Replicated Transaction Information:
Oldest distributed LSN : (0:0:0)
Oldest non-distributed LSN : (43831:51:1)
DBCC execution completed. If DBCC printed error messages, contact your system administrator.
So this
confirms that above undistributed transaction is causing the Log
Growth. But in Snapshot Replication the changes are replicated using
Snapshots and not using Transaction Logs.
We have
a Known issue with Snapshot Replication in Sql Server 2005 which causes
DDL changes on the tables which have SCHEMA CHANGES marked for
replication where in the DDL statements are marked for Replication in
Transaction log of the database but they are not unmarked when the
changes are actually propagated.
In order to confirm whether we are hitting the issue mentioned above we need to check whether that undistributed LSN ((43831:51:1) in above case)

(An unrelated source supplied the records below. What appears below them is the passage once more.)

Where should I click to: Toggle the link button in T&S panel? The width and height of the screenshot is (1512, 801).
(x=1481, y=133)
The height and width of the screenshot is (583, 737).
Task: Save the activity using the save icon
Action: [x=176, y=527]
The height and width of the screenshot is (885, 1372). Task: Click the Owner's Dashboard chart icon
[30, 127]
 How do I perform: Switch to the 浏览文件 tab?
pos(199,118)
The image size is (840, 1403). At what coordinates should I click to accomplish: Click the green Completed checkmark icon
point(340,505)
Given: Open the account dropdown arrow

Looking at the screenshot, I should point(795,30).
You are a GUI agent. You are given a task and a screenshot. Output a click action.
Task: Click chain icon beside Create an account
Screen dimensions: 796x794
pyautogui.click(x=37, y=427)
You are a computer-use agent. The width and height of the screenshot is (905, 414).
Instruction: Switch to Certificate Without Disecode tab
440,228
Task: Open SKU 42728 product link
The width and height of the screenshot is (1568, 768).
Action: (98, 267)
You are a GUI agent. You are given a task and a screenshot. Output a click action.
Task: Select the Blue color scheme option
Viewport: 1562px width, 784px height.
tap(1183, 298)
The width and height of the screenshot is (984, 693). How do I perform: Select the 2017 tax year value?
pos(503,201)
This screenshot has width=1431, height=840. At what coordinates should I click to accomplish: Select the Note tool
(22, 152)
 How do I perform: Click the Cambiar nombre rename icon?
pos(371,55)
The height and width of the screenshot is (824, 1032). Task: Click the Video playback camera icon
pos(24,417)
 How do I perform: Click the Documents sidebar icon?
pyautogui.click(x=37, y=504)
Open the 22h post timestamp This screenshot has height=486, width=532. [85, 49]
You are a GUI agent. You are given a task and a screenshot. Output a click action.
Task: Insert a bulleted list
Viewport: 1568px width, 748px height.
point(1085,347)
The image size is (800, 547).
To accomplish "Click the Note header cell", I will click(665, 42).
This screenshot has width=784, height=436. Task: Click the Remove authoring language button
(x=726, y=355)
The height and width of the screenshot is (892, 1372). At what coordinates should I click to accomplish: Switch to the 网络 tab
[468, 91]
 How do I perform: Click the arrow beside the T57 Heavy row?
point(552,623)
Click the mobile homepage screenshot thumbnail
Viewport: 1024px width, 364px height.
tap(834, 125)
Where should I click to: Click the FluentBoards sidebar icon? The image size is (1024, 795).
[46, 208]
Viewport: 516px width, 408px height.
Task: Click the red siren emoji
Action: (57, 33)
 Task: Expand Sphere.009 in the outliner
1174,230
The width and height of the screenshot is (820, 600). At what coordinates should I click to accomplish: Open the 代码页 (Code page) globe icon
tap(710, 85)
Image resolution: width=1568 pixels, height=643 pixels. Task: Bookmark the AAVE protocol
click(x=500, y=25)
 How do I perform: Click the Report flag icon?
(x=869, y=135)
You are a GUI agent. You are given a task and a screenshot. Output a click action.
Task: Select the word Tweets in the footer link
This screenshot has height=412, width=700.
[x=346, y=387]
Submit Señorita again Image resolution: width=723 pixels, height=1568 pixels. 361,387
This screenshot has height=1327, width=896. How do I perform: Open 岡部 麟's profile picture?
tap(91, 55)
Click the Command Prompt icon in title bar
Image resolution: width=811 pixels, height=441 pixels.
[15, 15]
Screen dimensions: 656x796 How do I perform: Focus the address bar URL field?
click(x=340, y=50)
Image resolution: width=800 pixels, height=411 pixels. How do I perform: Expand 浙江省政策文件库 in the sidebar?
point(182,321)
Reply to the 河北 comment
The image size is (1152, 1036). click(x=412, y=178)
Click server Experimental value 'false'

provided in DBCC OPENTRAN output is pointing to DDL operations of type ALTER TABLE.
The
issue is yet to be fixed and hence the workaround to avoid the issue is
to either remove the REPLICATION OF SCHEMA CHANGES for the tables
involved in the replication
Or
Use the following commands after running Snapshot Agent and applying the Snapshot on the subscriber.
sp_repldone null, null, 0,0,1
Before
running the above command we need to ensure that SCHEMA changes are
actually being replicated in order to avoid any inconsistency
Note:
This
post should not be treated as the Microsoft’s Recommendation or
Resolution to the problem, it is only a workaround which worked in our
environment and so we would like to share it.